This isn't your typical ClosettCandyy blog post. Today I want share a story about the complicated relationship I have with my teeth. After a recent visit to Studio Pineo - Microblading and Cosmetics for my very first teeth whitening appointment, I felt it was important to talk about my insecurities and how I've managed to overcome them with a little bit of help.
Teeth are a touchy subject for me and have been since a young age. Once all my baby teeth fell out, I was left with a jumbled set of teeth that were forced to grow inside a little tiny mouth. My eye teeth were poking out of my gums, my two front teeth were inverted, and the bottom row looked like drunk pile of dominos. It seemed that all my friends and family had a straight set of pearly whites and to put it lightly - I was jealous and insecure.
It also didn't help that my dad, uncle, and brother made fun of me at every opportunity. I can't tell you how many times I've cried or the amount of nightmares I've had surrounding my teeth. Have you ever had a dream where you're casually brushing your teeth and they all fall out? I've lost count of mine...
But I wasn't always this way! In the two photos below you'll see a young Jesse around the ages of seven and nine, proudly flashing her teeth for a photo (even the one I pulled out). This was a few years before insecurities would replace my fearlessness; a feeling I think we're all quite familiar with.
Public school was hard for me, as it is for a lot of kids. As I was pulling photos for this post I noticed I didn't have as many in my keepsake box as I remember taking, and I know that's because I've thrown them out. I've gone through phases of such deep insecurity where I don't want to be reminded of when I was "ugly" ... which leads to an impulse decision to throw out memories and keepsakes. I thought I was doing myself a favour, but it's my only regret in life. I love photos now and I'm sad to think at one time in my life they were a pain point for me.
Of the few photos I do have, my smile is small, my lips are closed, and I remember really not wanting to have my photo taken in the first place.
I'm getting a little emotional as I reach the part in my story where I talk about my Grade 8 graduation. I can distinctly remember how insecure I felt (about everything) and how badly I wanted to feel comfortable in my own skin. I hated the way I looked. I didn't like my body, and I certainly didn't like my teeth. My face in the photo below says it all.
After graduation I soon had a dentist appointment where we made plans for braces. At fourteen years old and about to enter high school, I was more than ready for a "new Jesse". To prep for the procedure, I had eight teeth pulled and wore a spacer for six months in attempt to stretch out the roof of my mouth; both really fond memories I might add. But nothing would prepare me for the next year and a half of braces - the most in pain and unhappy I think I've ever been. I was in pain because of how tight my braces were and how much my teeth had to move. I couldn't eat with normal cutlery for a year because just the sound of the metal hurt my teeth. I lost weight because I couldn't eat properly without pain, and soon I reached a whole new low in my insecurities.

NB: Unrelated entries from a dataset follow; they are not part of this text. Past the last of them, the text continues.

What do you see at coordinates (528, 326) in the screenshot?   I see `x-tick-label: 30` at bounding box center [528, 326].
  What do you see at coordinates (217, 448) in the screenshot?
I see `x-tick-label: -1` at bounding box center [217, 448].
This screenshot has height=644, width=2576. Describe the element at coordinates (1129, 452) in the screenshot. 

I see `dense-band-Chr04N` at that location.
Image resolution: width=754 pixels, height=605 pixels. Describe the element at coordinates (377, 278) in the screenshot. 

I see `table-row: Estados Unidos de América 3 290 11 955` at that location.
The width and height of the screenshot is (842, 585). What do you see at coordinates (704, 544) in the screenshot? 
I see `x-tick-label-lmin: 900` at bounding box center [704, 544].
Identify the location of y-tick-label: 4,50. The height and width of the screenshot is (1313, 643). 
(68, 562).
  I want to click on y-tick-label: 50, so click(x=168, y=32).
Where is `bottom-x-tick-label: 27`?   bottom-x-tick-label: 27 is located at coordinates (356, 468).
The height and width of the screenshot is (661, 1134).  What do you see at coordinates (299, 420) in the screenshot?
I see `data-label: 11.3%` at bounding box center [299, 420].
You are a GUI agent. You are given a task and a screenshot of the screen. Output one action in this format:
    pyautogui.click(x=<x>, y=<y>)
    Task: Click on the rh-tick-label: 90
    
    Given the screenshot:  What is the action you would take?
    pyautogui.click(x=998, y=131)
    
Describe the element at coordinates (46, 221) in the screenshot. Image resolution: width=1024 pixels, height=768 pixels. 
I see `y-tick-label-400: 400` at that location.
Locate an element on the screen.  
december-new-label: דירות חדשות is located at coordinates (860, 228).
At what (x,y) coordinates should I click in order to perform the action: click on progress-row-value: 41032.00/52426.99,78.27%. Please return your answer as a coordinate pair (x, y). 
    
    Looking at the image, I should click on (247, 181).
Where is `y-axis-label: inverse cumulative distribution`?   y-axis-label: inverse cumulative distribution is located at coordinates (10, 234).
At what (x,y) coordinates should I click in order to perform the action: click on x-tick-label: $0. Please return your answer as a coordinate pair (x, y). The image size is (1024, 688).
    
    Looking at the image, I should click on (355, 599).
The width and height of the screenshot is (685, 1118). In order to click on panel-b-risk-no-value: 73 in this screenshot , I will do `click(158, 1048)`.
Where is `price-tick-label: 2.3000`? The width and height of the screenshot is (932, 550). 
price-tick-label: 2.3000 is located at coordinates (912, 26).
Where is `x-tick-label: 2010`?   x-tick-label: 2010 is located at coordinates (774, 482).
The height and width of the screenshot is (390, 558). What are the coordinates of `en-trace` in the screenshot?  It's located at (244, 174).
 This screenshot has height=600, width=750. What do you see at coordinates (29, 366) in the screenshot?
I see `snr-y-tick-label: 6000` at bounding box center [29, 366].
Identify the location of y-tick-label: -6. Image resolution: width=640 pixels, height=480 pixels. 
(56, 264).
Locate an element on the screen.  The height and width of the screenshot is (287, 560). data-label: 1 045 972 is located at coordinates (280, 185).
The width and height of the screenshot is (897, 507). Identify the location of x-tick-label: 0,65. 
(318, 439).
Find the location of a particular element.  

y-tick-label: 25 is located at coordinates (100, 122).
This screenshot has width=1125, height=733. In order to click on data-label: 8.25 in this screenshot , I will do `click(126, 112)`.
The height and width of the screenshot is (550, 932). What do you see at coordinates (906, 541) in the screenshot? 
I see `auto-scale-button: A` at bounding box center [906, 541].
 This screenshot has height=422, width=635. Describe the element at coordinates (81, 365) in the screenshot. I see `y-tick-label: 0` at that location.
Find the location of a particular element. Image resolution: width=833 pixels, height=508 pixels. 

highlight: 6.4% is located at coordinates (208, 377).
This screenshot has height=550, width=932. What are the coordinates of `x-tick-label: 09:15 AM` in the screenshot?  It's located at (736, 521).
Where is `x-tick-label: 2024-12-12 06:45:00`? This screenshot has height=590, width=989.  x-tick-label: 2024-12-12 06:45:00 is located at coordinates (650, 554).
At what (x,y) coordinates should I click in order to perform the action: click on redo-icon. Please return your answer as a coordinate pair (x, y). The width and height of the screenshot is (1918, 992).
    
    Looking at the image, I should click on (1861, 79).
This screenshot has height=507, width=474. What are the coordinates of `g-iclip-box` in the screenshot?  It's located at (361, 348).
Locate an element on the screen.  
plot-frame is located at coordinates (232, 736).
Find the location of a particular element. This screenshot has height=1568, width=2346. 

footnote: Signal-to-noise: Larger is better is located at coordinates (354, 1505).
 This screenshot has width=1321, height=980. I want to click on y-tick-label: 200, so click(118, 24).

Fast forward one year, six months - the braces are removed and it's like a switch went off in my head; I was a brand new person. I couldn't believe there were beautiful teeth staring back at me and that they were mine. I had a newfound confidence. I was someone who loved their teeth, was confident in her smile, and didn't mind having her photo taken. In fact, I was now the one taking selfies and smiling bigger than ever in group photos.